Start of Dataset content

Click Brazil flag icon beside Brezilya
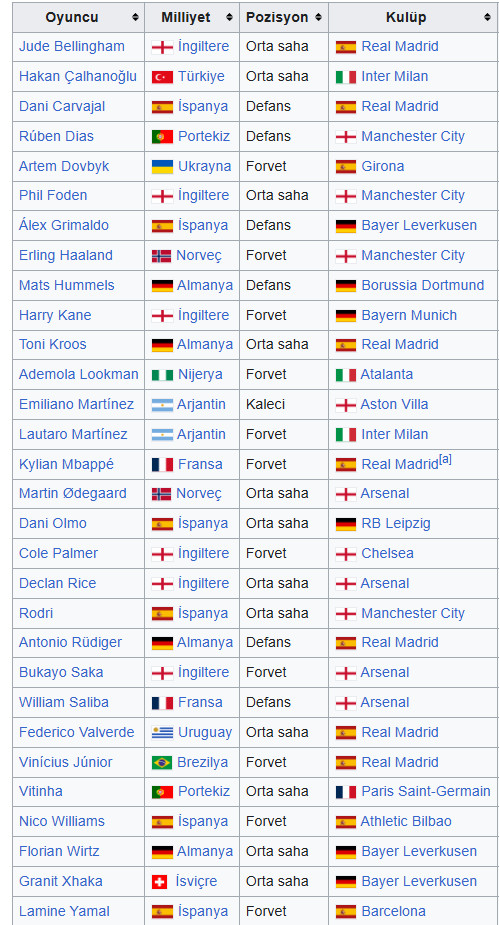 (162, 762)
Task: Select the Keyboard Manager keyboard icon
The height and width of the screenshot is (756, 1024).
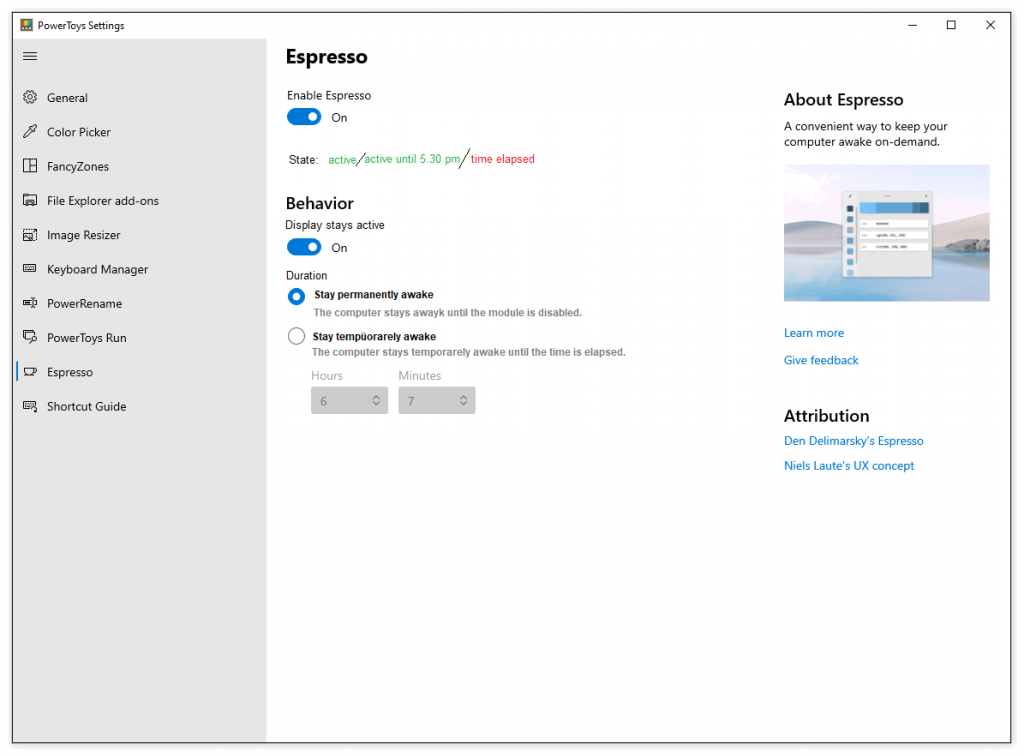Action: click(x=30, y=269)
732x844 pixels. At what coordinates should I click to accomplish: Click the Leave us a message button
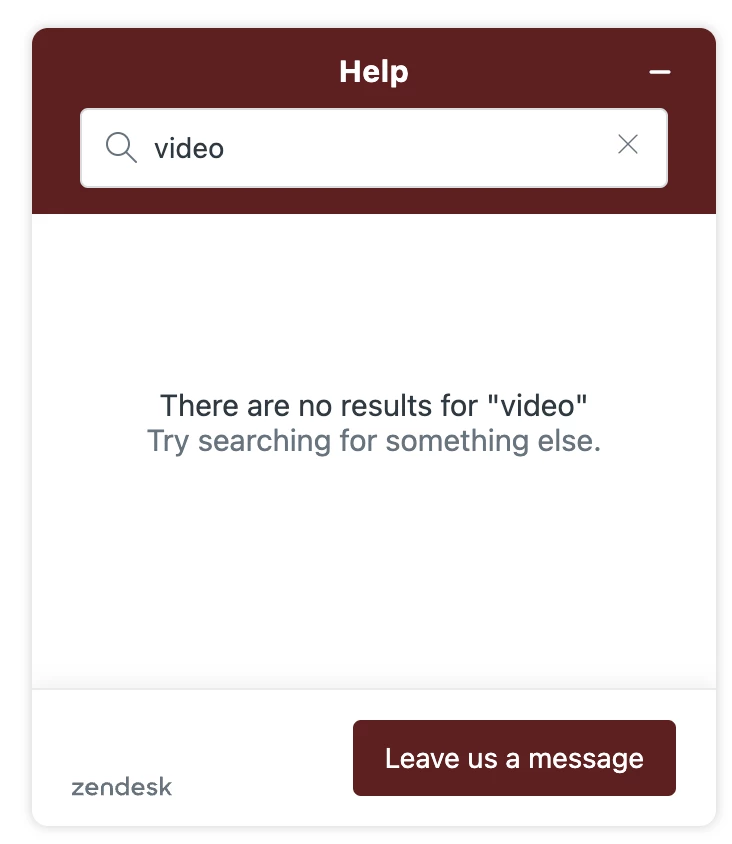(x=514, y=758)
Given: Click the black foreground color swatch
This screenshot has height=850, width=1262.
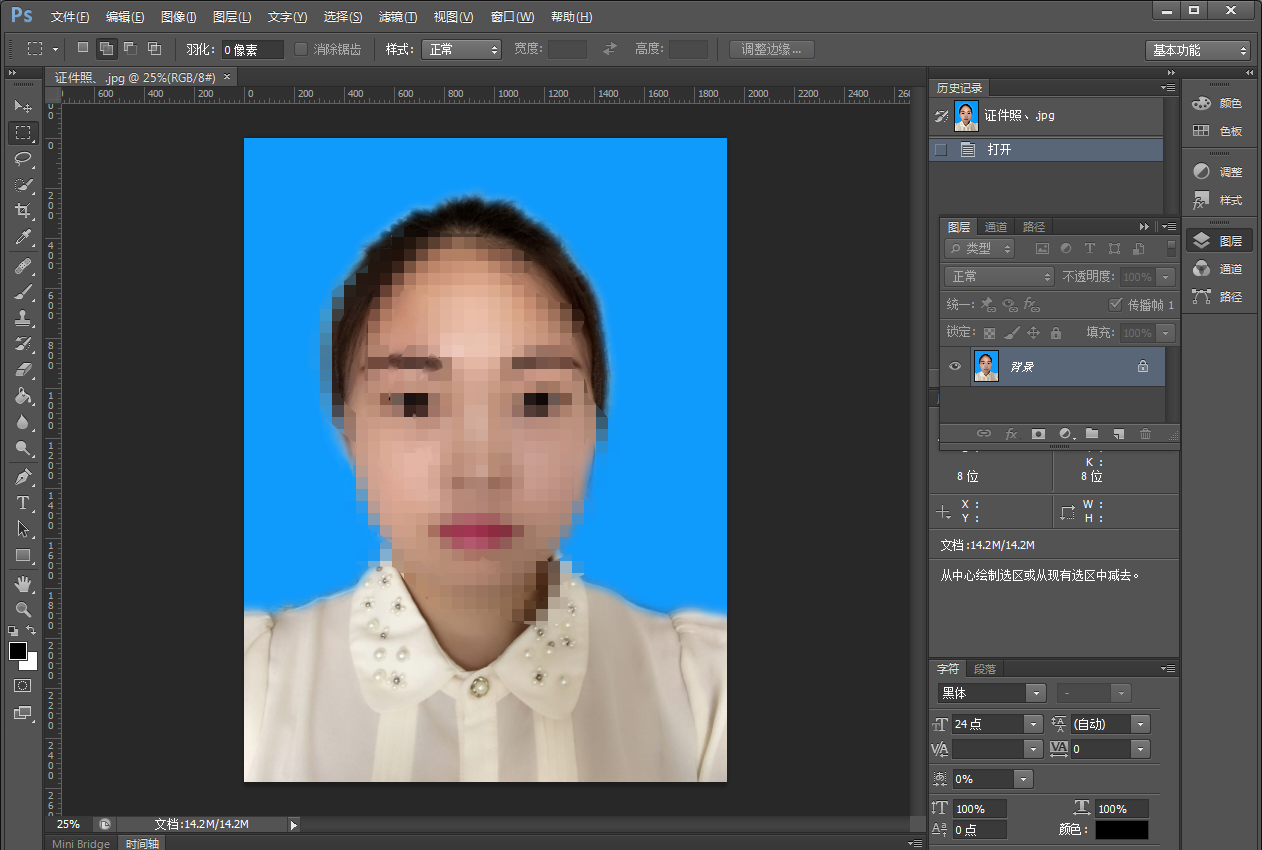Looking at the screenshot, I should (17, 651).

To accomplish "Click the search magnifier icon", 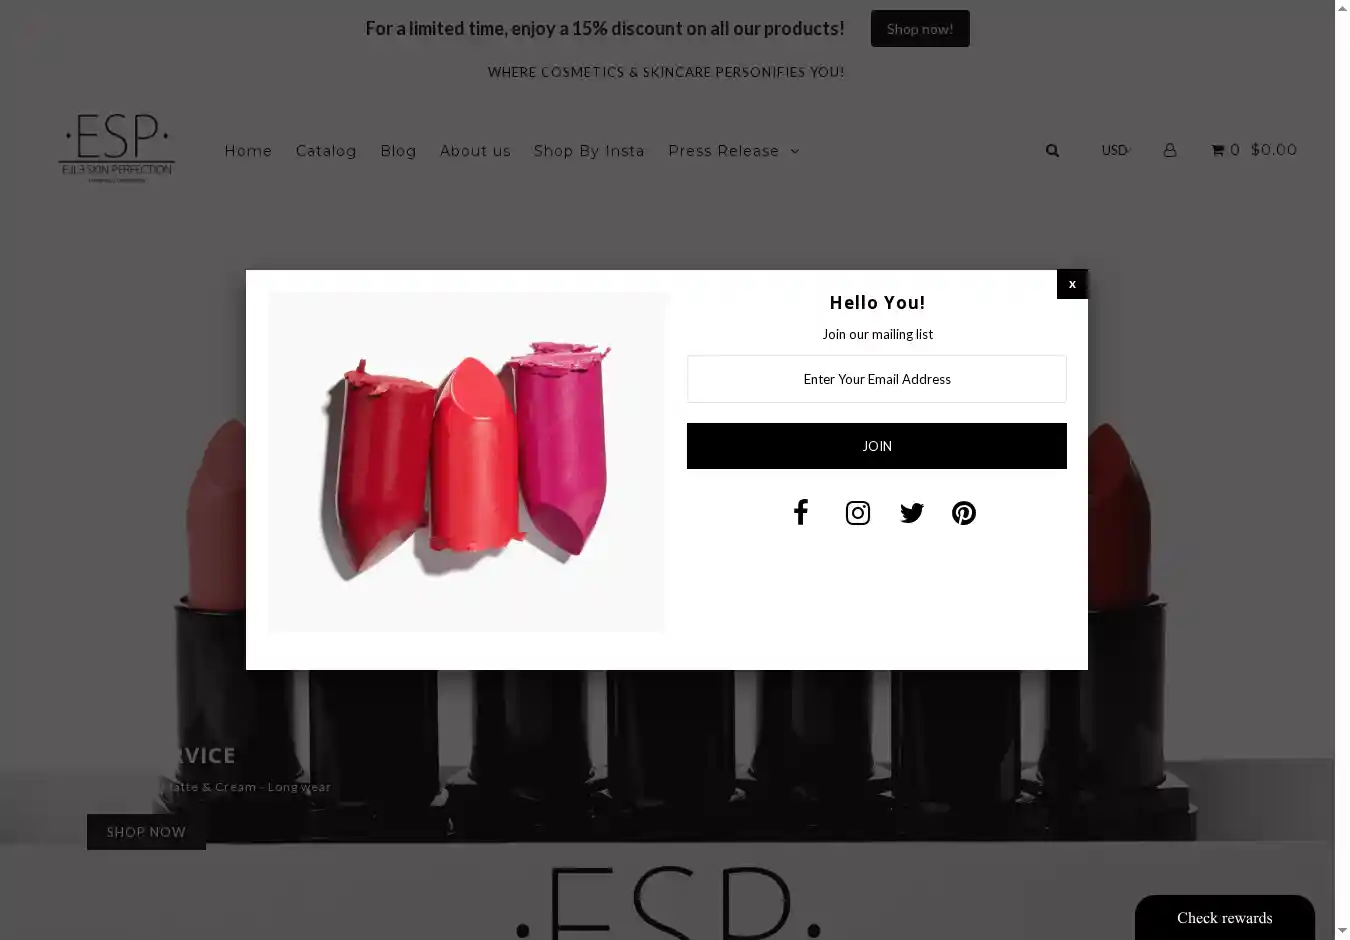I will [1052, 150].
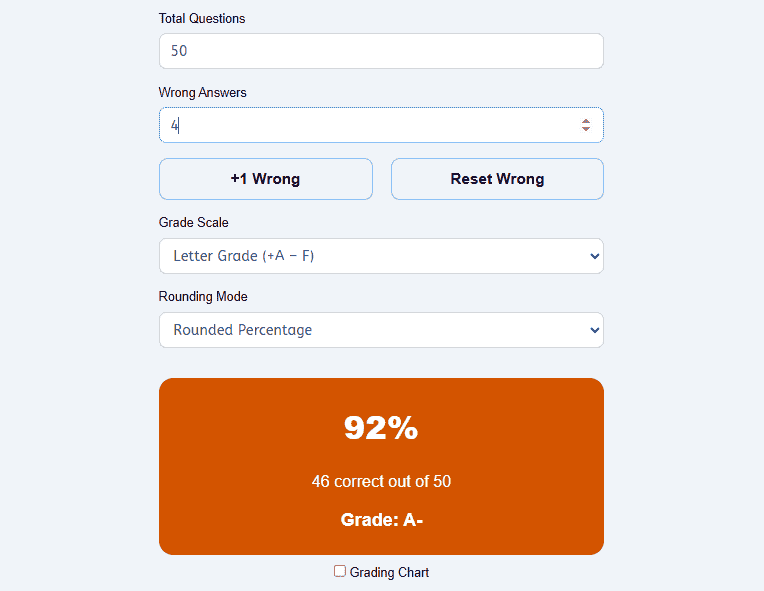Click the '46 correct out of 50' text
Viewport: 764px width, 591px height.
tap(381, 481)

End of Dataset content

### Work item
Using the data above, output the line that has "Task: Select the", the line that has "Given: Click the", and whatever lines fall between, each exactly as it stands and without pictures.

### Answer below
Task: Select the Keyboard Manager keyboard icon
The height and width of the screenshot is (756, 1024).
Action: click(x=30, y=269)
732x844 pixels. At what coordinates should I click to accomplish: Click the Leave us a message button
(x=514, y=758)
Given: Click the black foreground color swatch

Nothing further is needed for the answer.